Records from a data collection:

▽

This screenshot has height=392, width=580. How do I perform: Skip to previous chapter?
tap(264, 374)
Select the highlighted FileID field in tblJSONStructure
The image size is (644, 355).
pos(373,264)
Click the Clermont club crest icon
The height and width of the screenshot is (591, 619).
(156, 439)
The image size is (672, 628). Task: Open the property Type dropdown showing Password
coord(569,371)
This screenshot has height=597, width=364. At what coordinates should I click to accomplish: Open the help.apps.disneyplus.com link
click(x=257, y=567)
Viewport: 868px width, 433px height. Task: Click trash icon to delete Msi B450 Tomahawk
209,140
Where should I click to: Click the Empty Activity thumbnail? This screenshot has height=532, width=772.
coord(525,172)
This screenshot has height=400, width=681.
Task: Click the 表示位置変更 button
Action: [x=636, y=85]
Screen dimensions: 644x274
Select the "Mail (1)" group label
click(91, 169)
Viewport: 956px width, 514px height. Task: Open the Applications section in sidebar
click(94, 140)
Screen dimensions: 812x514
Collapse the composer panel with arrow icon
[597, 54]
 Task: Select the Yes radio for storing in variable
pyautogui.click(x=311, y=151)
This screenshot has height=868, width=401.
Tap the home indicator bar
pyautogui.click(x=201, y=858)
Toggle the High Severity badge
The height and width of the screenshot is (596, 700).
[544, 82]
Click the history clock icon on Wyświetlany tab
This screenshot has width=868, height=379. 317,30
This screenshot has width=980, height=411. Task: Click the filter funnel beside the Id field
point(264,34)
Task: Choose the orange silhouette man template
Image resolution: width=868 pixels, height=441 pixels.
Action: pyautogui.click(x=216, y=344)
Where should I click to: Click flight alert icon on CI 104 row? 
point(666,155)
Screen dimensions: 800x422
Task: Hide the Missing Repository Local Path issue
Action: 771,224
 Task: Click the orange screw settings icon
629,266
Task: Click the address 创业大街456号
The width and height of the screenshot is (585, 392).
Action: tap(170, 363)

△

◆ PROMPT ◆
Word for word, transcribe all of the records.

◆ YOUR RESPONSE ◆
This screenshot has height=392, width=580. How do I perform: Skip to previous chapter?
tap(264, 374)
Select the highlighted FileID field in tblJSONStructure
The image size is (644, 355).
pos(373,264)
Click the Clermont club crest icon
The height and width of the screenshot is (591, 619).
(156, 439)
The image size is (672, 628). Task: Open the property Type dropdown showing Password
coord(569,371)
This screenshot has height=597, width=364. At what coordinates should I click to accomplish: Open the help.apps.disneyplus.com link
click(x=257, y=567)
Viewport: 868px width, 433px height. Task: Click trash icon to delete Msi B450 Tomahawk
209,140
Where should I click to: Click the Empty Activity thumbnail? This screenshot has height=532, width=772.
coord(525,172)
This screenshot has height=400, width=681.
Task: Click the 表示位置変更 button
Action: [x=636, y=85]
Screen dimensions: 644x274
Select the "Mail (1)" group label
click(91, 169)
Viewport: 956px width, 514px height. Task: Open the Applications section in sidebar
click(94, 140)
Screen dimensions: 812x514
Collapse the composer panel with arrow icon
[597, 54]
 Task: Select the Yes radio for storing in variable
pyautogui.click(x=311, y=151)
This screenshot has height=868, width=401.
Tap the home indicator bar
pyautogui.click(x=201, y=858)
Toggle the High Severity badge
The height and width of the screenshot is (596, 700).
[544, 82]
Click the history clock icon on Wyświetlany tab
This screenshot has width=868, height=379. 317,30
This screenshot has width=980, height=411. Task: Click the filter funnel beside the Id field
point(264,34)
Task: Choose the orange silhouette man template
Image resolution: width=868 pixels, height=441 pixels.
Action: pyautogui.click(x=216, y=344)
Where should I click to: Click flight alert icon on CI 104 row? 
point(666,155)
Screen dimensions: 800x422
Task: Hide the Missing Repository Local Path issue
Action: 771,224
 Task: Click the orange screw settings icon
629,266
Task: Click the address 创业大街456号
The width and height of the screenshot is (585, 392).
Action: tap(170, 363)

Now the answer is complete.